I think it is the L but not sure. I have been doing the water pump and found the boot split.
Robbo:confused:
I did this job a few weeks back. Since the outer CV joint did NOT want to part from the driveshaft, I figured out an easy, but slow, way.

I bought a set of 3/8" drive Allen 'keys' (socket-set style). This is to unbolt the inner CV joint. Spend a few minutes digging the dirt out of the hex-socket-head bolts first... time well-spent, I promise. If you round one off, you are stuffed...

I used the car's transmission to hold the driveshaft (i.e. put it in gear with the right wheel raised and removed), then undid the CV bolts in pairs (you can only get to two easily at a time). The design of the CV joint prevents the nuts on the back from rotating, so you don't need a spanner. With the bolt fully removed, the nut drops off.

Separate the tie-rod-end balljoint. Unbolt the three 13mm nuts holding the bottom balljoint to the control arm. Unbolt the strut. You may like to unbolt the anti-roll bar link to give more movement.

Carefully stand the hub/disc/brake assembly on the removed wheel (or similar) to avoid straining the brake hose. The driveshaft will of course be pointing upwards (pic 1). The inner CV joint has an easily-accessed external circlip. I cut the boot clamp at the small end of the inner boot, and slid the joint off the shaft complete with boot.

I then decided to take apart the inner CV joint (pic 2), to clean and re-grease it - I'm sure that facecloth will be fine in the wash - note that the spacing of the ball-grooves should NOT match up between the centre part and the outer part. I assembled it with the grooves lining up (by mistake) and it bound up solid. It needs to be free to 'plunge'.

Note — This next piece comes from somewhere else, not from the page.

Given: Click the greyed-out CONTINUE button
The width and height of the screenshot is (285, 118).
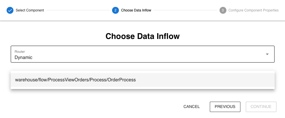Looking at the screenshot, I should point(261,107).
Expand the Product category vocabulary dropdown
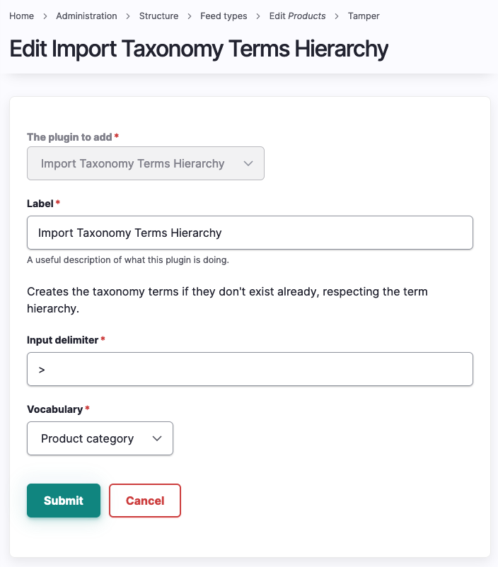The image size is (498, 567). pos(100,438)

The outer CV joint, I wiped slightly clean and re-greased (it appeared to have more recent grease in it already - original grease is a green-ish colour, new grease is grey).

Pic 3 shows the easy access to replace anti-roll bar link bushes (if needed) while you are there - mine were shot. I used shock-absorber generic polyurethane replacements! Incidentally, doing the other side was easier while the RH side control arm was free to move.

Pic 4 shows the fitting of the CV boot. After several times in the past when cable ties have caught on things, worked loose, or just slipped off, I now use only the correct metal band clamps. The 'special tool' is not very special and you could easily make do with pliers (the band is simply folded back and the retaining ears tapped over).

Re-assembly is a reversal of removal, except that you get to swear in different places.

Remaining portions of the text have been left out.